If you have a signal from IN jack tip to OUT jack tip during bypass, then check wiring continuity during the active state.  Click the foot switch. If you have power applied (not necessary for this) the LED should light.

  • Same as steps 1-3 above.
  • When active, foot switch lug 4 connects to lug 5.
  • Green wire from lug 5 to IN hole at bottom of PCB.
  • Trace takes signal to R1 and R2.
Visually check for any solder bridges between each of these wiring holes on the PCB and their neighbors (IN and GND at top of PCB, IN and LED+ at bottom of PCB, etc)

Locrian99

Hey thank you.   I always just connect the the i/o power and ground to test a pedal as soon as it's done.  It makes sense since this is a buffered bypass it needs to go through those pads at the bottom to go anywhere.    Doh.    I'll while up my switch tonight after work and report back if it's working now. 

Locrian99

Lol well I feel kind of dumb.   If I crank the volume and have the gain up it goes into that high pitch white but I wonder if thag is just from not being in an enclosure yet.   Thank you I just needed to wire the switch up, typically that's the last thing I do in an enclosure with the bypass stuff I guess it's necessary with this one. 

mauman


Locrian99

This thing sounds great the only thing is though I still have that feedback I guess you'd call it if I max the volume tone and gain knobs.   It's only with all 3 knobs maxed, not that it's a setting I'd use just curious if this is normal for this build. 

jwin615

I haven't gotten around to my blue steel yet but...
Does the noise "ramp up" or just a on/off?
White noise or squela?
If it's a squeal that ramps up in tone or volume, even briefly,, could be parasitic oscillation. Check solder and orientation of your caps, especially filtering caps to ground.

jimilee

I'm guessing the oscillation is normal.  I would guess you wouldn't ever play it like that anyway. Over never even done that except when there's no sound coming out.

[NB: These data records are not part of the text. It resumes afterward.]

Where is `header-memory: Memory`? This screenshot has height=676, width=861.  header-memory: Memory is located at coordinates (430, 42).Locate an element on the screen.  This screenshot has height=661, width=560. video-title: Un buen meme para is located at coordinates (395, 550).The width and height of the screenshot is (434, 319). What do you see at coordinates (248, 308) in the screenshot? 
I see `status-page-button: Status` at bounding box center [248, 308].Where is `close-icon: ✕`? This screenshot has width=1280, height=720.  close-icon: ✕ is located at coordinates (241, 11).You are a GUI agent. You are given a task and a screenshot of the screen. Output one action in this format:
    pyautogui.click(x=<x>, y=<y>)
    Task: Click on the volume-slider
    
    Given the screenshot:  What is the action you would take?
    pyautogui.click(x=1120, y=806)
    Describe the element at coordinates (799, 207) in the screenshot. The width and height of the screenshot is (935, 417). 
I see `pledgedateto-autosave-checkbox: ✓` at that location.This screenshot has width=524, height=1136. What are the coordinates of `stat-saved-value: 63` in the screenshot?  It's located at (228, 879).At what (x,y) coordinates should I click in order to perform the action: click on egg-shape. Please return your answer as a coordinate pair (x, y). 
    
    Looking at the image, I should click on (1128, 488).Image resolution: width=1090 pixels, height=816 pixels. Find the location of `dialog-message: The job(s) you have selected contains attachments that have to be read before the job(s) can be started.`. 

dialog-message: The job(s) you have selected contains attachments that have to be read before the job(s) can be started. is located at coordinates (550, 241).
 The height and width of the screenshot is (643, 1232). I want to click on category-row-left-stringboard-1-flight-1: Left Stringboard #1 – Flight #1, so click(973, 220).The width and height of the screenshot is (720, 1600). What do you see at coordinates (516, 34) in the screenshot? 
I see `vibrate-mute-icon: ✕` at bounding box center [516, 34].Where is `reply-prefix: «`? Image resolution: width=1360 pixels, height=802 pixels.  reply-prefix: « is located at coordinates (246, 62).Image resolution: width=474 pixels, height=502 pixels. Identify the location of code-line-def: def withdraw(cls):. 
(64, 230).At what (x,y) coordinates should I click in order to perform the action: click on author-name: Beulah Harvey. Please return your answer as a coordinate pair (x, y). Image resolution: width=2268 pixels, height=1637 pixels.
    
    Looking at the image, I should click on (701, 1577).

Sent from my iPhone using Tapatalk
Pedal building is like the opposite of sex.  All the fun stuff happens before you get in the box.

Locrian99

K.   I'll check the cap orientation and see if it ramps up or down for s&g's though I'm pretty sure I already double checked all the caps once but who knows it wouldn't be the first time I missed something the first 3 times I double checked :)

Locrian99

I decided I'll never use it like that setting, it sounds really good, and it's in there too tight to want to take it back out so it's good as it sits.